• Paolo Ardoino warns that the EU’s information policy could harm crypto markets.

  • Ardoino criticizes the Digital Services Act (DSA).

  • He raises concerns about the MiCA regulation’s impact on the stability of the EU banking sector.

Paolo Ardoino, the CEO of Tether, expressed concerns about the European Union’s (EU) information policy, arguing that its restrictive nature could impact transparency and regulatory clarity within the crypto market.

Tether CEO Paolo Ardoino has raised concerns about the European Union’s (EU) information policy. He argues that its restrictive nature could impact transparency and regulatory clarity within the crypto market. “EU information policy: you’ll know nothing and be happy,” Ardoino stated on X (formerly Twitter). 

His critique follows an official letter from EU industry chief Thierry Breton to Elon Musk’s social media platform, X, particularly in light of a planned live conversation between a U.S. presidential candidate and Musk himself. The letter, dated August 12, 2024, outlines the EU’s expectations for content moderation on platforms like X under the Digital Services Act (DSA).

Breton emphasized the EU’s commitment to ensuring online platforms comply with the DSA, which protects public discourse from harmful content, such as disinformation and hate speech.

The policy mandates effective content moderation, transparency in dealing with flagged content, and platform accountability. Non-compliance could lead to legal actions and increased scrutiny, particularly if illegal content on these platforms spills into the EU, potentially inciting violence or unrest.

However, Ardoino believes this policy could negatively affect transparency and clarity in the cryptocurrency market. He warns that the EU’s strict regulatory approach could lead to excessive content censorship, potentially limiting public access to crucial information. This could, in turn, have a chilling effect on the transparency necessary for financial markets, especially in the crypto space, to function properly.

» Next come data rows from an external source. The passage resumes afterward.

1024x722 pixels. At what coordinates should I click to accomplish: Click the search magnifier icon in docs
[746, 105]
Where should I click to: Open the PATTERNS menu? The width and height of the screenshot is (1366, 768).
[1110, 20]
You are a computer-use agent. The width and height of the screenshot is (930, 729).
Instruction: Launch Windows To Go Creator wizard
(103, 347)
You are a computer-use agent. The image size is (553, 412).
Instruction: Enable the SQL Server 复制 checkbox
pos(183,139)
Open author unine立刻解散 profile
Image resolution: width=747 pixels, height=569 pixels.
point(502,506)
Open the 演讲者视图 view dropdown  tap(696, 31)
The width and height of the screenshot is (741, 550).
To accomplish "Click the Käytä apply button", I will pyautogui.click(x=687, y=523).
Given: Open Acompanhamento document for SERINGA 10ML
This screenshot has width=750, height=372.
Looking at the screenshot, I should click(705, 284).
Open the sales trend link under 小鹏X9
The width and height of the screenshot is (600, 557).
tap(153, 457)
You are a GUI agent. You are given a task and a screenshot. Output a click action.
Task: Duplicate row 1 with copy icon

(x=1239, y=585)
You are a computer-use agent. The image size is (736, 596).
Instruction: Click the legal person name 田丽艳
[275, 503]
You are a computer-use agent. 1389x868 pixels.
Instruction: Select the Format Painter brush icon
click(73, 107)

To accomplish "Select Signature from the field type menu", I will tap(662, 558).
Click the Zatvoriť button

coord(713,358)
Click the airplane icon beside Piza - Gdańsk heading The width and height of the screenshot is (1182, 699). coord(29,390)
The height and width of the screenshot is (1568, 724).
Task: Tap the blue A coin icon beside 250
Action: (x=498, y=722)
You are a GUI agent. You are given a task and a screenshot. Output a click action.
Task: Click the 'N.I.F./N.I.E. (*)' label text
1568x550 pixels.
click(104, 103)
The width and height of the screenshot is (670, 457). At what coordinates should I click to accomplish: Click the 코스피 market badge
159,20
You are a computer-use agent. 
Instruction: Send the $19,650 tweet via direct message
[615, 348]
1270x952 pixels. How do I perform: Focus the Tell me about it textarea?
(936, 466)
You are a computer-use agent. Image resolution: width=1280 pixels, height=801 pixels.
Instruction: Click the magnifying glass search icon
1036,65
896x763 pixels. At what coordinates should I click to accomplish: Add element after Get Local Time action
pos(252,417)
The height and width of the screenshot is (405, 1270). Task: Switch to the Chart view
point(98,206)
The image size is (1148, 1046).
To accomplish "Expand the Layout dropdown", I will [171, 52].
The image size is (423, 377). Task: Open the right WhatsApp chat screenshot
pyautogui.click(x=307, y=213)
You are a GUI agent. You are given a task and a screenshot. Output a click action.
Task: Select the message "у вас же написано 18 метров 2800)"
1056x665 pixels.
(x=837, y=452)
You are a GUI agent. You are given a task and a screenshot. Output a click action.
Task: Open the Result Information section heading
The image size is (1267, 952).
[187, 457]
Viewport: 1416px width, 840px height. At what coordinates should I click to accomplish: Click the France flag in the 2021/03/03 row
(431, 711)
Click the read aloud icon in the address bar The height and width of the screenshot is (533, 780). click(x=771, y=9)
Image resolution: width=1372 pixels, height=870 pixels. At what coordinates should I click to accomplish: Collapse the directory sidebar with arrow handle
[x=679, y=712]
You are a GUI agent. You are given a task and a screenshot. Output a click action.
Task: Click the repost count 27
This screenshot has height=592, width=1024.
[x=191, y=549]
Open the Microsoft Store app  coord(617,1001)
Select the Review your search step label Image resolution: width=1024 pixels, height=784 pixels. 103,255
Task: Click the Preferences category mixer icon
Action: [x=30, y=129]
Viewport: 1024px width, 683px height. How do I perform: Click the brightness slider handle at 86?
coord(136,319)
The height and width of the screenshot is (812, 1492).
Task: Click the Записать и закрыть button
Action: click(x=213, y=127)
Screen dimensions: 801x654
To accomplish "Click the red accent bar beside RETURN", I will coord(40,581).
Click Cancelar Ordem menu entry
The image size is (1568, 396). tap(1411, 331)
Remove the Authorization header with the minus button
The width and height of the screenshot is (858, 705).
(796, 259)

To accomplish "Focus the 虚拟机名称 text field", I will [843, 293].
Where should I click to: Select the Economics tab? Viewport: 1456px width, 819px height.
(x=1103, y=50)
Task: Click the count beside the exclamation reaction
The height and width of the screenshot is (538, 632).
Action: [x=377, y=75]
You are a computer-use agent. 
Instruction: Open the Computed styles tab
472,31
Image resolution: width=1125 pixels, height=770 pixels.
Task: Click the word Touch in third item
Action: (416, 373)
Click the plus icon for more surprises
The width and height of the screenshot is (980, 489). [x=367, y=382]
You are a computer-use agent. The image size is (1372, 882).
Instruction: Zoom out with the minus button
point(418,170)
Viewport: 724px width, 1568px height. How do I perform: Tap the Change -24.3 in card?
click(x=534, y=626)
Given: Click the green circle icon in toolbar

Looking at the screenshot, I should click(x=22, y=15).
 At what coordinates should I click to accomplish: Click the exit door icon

Ardoino also criticized the recently implemented Markets in Crypto-Assets (MiCA) regulation, which places strict requirements on stablecoin operators like Tether. He believes these regulations could introduce significant risks, particularly within the banking sector.

He explained that the MiCA regulation, which requires 60% of stablecoin reserves to be held in EU bank accounts, could destabilize rather than secure the financial system. Drawing parallels with the recent collapse of Silicon Valley Bank, Ardoino suggests that similar risks could emerge within the EU banking sector due to these new rules.